指导黄芪等中药材品质研究。本研究鉴定的黄芪甲苷合成酶可作为分子标记,为黄芪种质资源评价、优良种质筛选、生产过程质量控制提供新手段。
未来的进一步研究方向
异源生产体系的进一步优化。目前在本氏烟草中获得的黄芪甲苷产量仍有待提高,未来可从前体供给、代谢流优化、关键酶高效表达、产物分泌与转运等方面进行系统优化,以期获得更高产量。此外,探索其他宿主如酵母、大肠杆菌等的异源生产潜力,对比不同系统的优劣,也是后续工作的重点。
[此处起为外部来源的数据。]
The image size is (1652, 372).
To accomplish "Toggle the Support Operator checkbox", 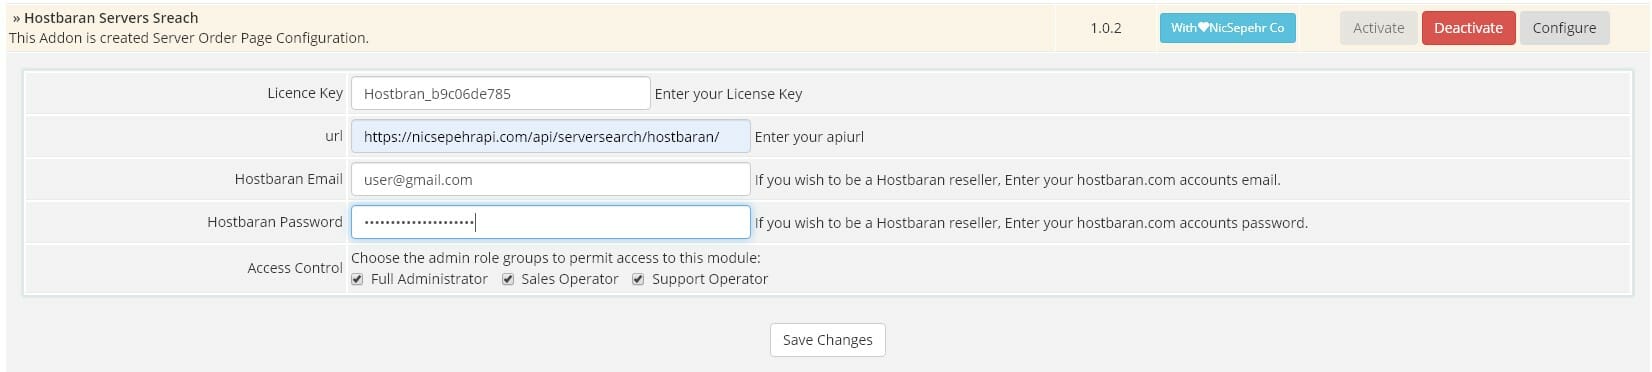I will [x=638, y=280].
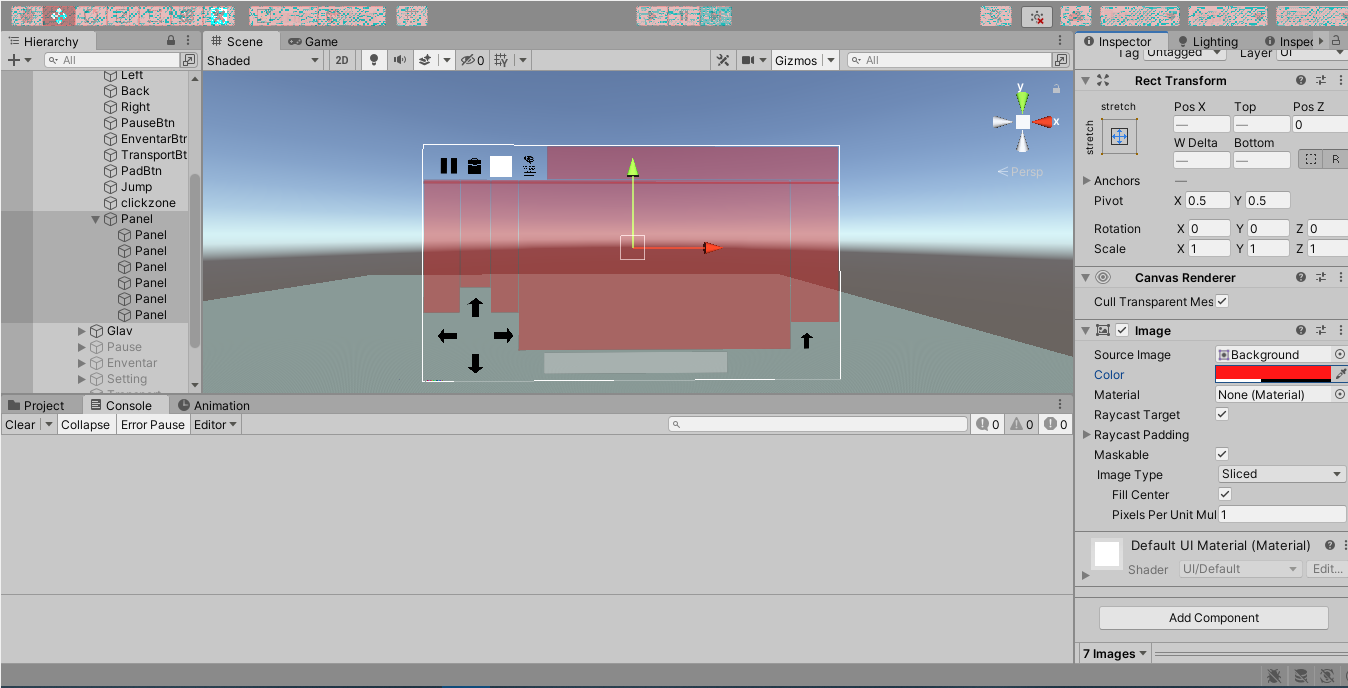
Task: Toggle the grid visibility icon in Scene toolbar
Action: 500,60
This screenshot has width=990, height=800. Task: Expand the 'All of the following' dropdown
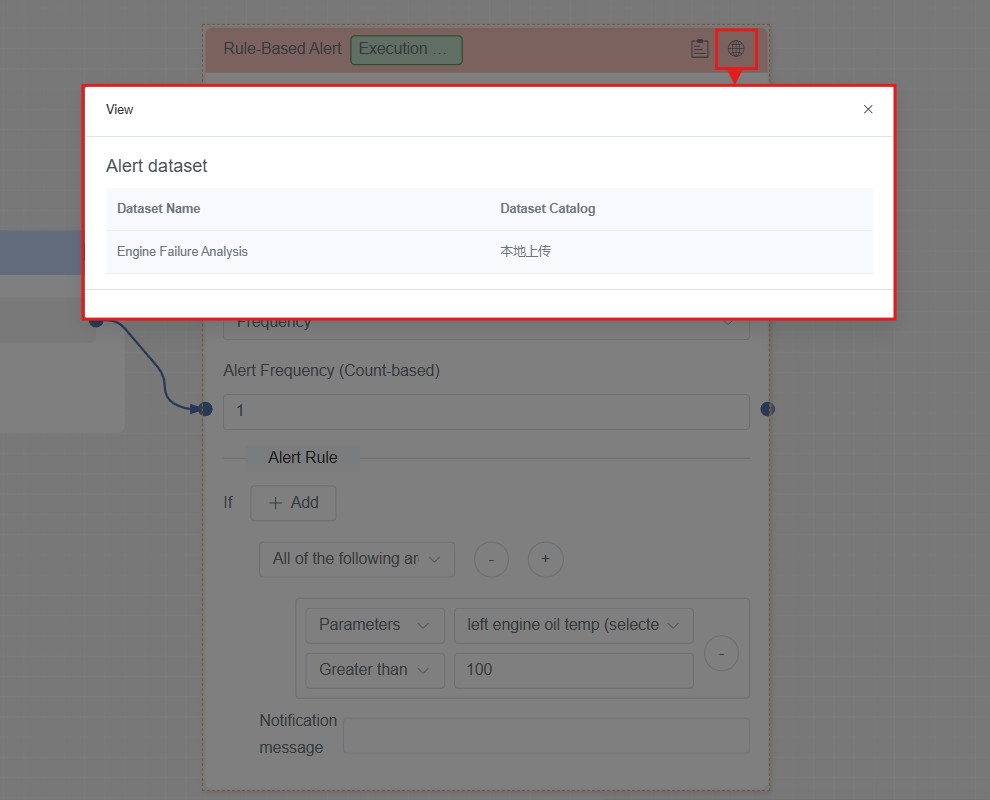pos(356,559)
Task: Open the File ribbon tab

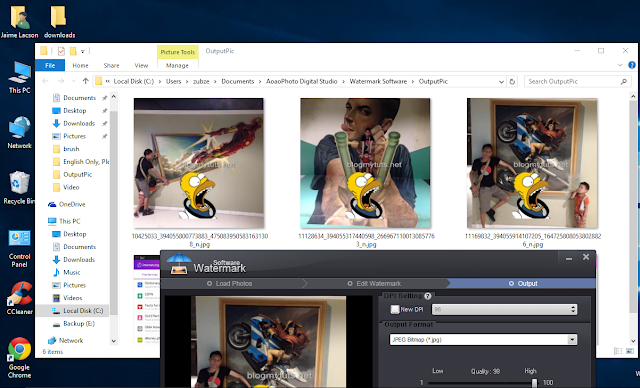Action: tap(50, 65)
其他环阿尔廷烷(cycloartane)类化合物的生物合成研究。黄芪甲苷所属的环阿尔廷烷类三萜皂苷广泛存在于植物中,具有多样的结构和活性。本研究鉴定的修饰酶序列可为同类化合物的生物合成研究提供参考,有望推动更多环阿尔廷烷类天然产物如 Cimigenol 的生物合成途径的阐明与调控。
植物三萜生物合成基因簇的研究。本文发现环化酶AmOSC3并不位于同一基因簇内,拓展了对植物三萜基因簇结构的认识。未来有必要在更多植物中开展三萜合成基因簇的发掘和功能研究,深入理解其进化机制,为三萜类天然产物的分子改造提供新思路。
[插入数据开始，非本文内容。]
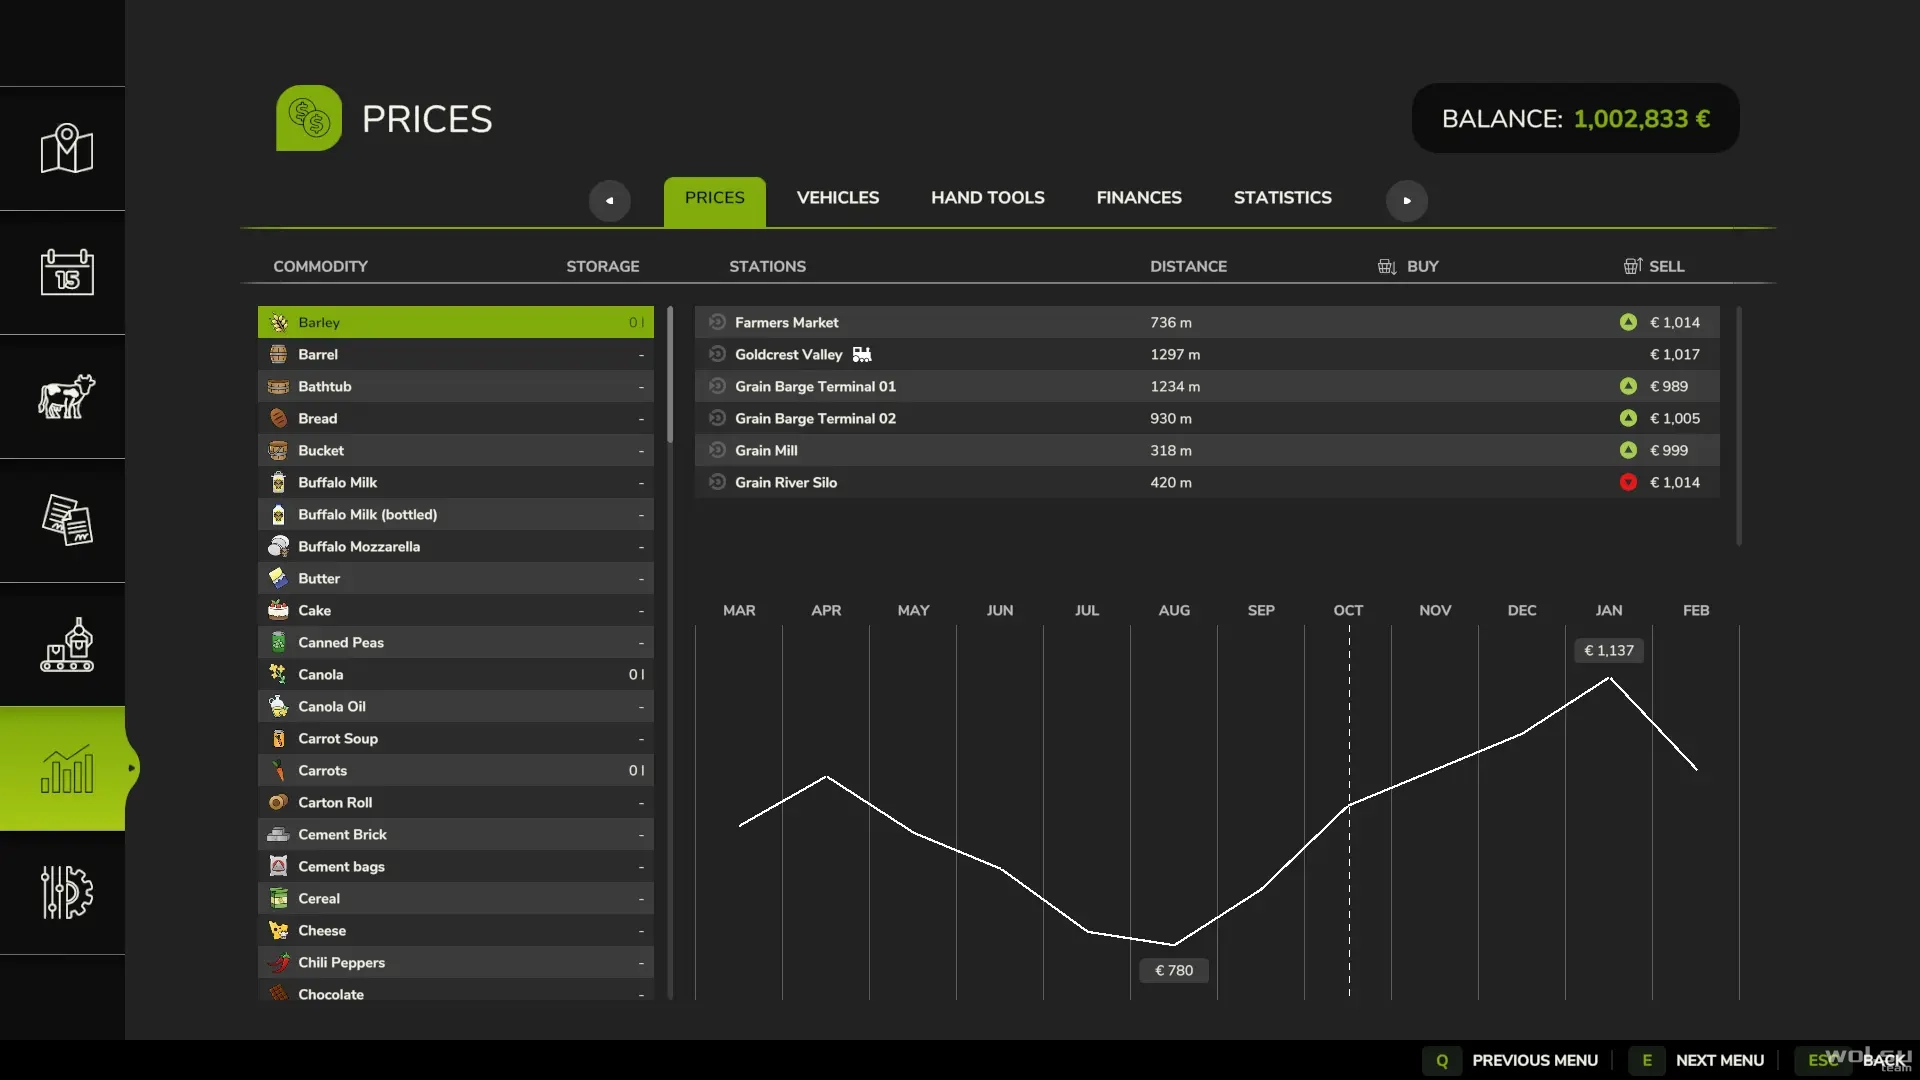Screen dimensions: 1920x1080
Task: Click the right arrow after the Statistics tab
Action: point(1406,200)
基于结构的酶工程改造。本研究鉴定的一系列修饰酶与底物的结合方式、催化机制尚待进一步阐明。后续可开展关键酶的蛋白结构解析,阐明其催化机理,并据此开展定向进化,获得具有新颖催化性能的酶,用于合成结构多样的环三萜衍生物。
黄芪次生代谢的系统解析与调控。黄芪次生代谢物质种类丰富,黄芪甲苷的合成代表了其中的一条重要分支。鉴定黄芪甲苷合成途径,为进一步开展黄芪次生代谢的整体分析奠定基础。后续可在此基础上,分析不同组学数据,构建更完善的黄芪次生代谢网络,开发新的高效调控手段,为黄芪等中药材的质量改良提供新策略。
Critical Thinking
黄芪基因组组装质量有待进一步提升。虽然作者使用多种测序技术获得了较高质量的基因组序列,但组装的连续性与完整性仍有待提高。更完整、连续的基因组序列或许能发现更多与萜类生物合成相关的基因簇。
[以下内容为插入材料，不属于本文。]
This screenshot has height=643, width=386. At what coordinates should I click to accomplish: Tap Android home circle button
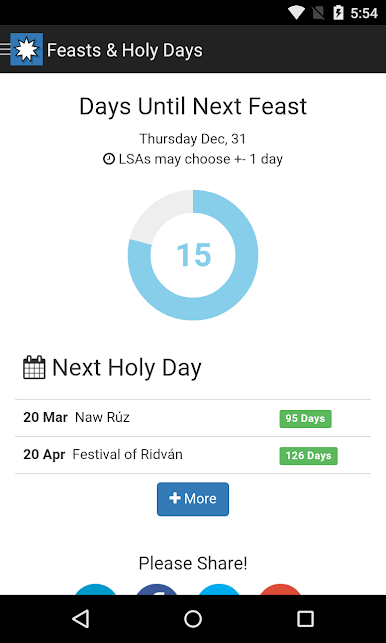[x=193, y=619]
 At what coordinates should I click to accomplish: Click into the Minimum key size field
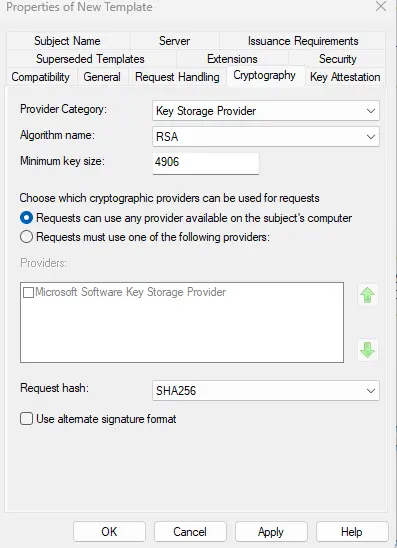(206, 163)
部分修饰酶的底物特异性尚不明确。AmGT11和AmGT36对3、4、5均有糖基转移活性,但对不同底物的亲和力差异还需进一步定量分析。此外,AmCYP88D7和AmCYP71D756对中间产物8、10的催化效率如何,尚需更详细的动力学参数予以评估。这些酶学性质的深入分析,将有助于找到限速步骤,为后续的代谢工程定向改造提供依据。
生物合成关键酶的亚细胞定位有待研究。萜类化合物的生物合成通常涉及不同细胞器和区室,如细胞质、内质网、液泡等。而本研究并未涉及各关键酶的亚细胞定位分析。这些酶蛋白在细胞内的空间分布与互作方式,对于底物的传递和产物的累积具有重要影响,有必要在后续研究中予以重视。
黄芪甲苷的转运和储存机制尚不清楚。作为一种糖苷类化合物,黄芪甲苷可能需要特定的转运蛋白将其运输至液泡等储存位点。这些转运机制对于最终产物的累积具有决定性作用,但本研究尚未涉及。鉴定并利用这些转运蛋白,或许能进一步提升黄芪甲苷的合成能力。
其他修饰途径的可能性有待探索。本研究阐明的合成途径能否解释黄芪中所有黄芪甲苷类化合物的形成,还有待进一步验证。比如一些其他CYP450、GT是否参与修饰反应,形成结构更为多样的衍生物,尚需更多实验予以论证。
异源重建生物合成途径的稳定性和遗传整合有待加强。目前在烟草中的异源表达主要采用瞬时表达策略,虽然能检测到黄芪甲苷的合成,但重复性和稳定性尚需提升。后续可考虑采用基因整合等方式,获得可遗传的转基因株系,以期建立更稳定的异源生产体系。